* Required action: Lines below that include the word "will" should each be copied.
::: Exercise inputs
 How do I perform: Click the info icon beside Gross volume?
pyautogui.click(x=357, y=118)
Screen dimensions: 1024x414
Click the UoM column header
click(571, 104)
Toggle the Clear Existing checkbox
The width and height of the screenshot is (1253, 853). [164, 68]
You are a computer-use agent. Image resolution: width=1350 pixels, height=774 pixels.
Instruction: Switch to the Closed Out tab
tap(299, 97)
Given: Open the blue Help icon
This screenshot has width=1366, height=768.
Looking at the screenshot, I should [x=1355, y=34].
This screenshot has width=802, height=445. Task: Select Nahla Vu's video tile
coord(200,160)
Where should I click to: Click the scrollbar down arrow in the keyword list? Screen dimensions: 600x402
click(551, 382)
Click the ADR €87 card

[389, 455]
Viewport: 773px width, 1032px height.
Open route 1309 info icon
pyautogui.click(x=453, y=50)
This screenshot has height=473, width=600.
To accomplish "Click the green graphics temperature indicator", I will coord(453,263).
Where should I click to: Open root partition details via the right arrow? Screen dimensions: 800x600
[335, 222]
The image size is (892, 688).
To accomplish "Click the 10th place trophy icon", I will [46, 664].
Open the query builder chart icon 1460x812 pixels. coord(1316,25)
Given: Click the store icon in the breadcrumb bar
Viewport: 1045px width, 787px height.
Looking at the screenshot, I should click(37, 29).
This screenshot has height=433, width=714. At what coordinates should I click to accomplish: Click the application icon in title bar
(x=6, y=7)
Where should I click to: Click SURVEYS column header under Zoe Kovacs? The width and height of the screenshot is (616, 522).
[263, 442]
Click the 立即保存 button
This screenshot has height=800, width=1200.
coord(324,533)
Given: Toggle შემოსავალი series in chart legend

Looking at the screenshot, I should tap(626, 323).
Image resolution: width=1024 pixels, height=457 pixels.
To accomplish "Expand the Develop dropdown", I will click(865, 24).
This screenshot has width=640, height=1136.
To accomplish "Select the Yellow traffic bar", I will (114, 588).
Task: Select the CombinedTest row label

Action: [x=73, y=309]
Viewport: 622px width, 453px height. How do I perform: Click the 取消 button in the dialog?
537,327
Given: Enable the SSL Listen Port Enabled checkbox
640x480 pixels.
::::::
* Answer space:
To accomplish "Click the green graphics temperature indicator", I will coord(453,263).
To accomplish "Click the 10th place trophy icon", I will [46, 664].
To accomplish "Expand the Develop dropdown", I will click(865, 24).
To accomplish "Select the Yellow traffic bar", I will (114, 588).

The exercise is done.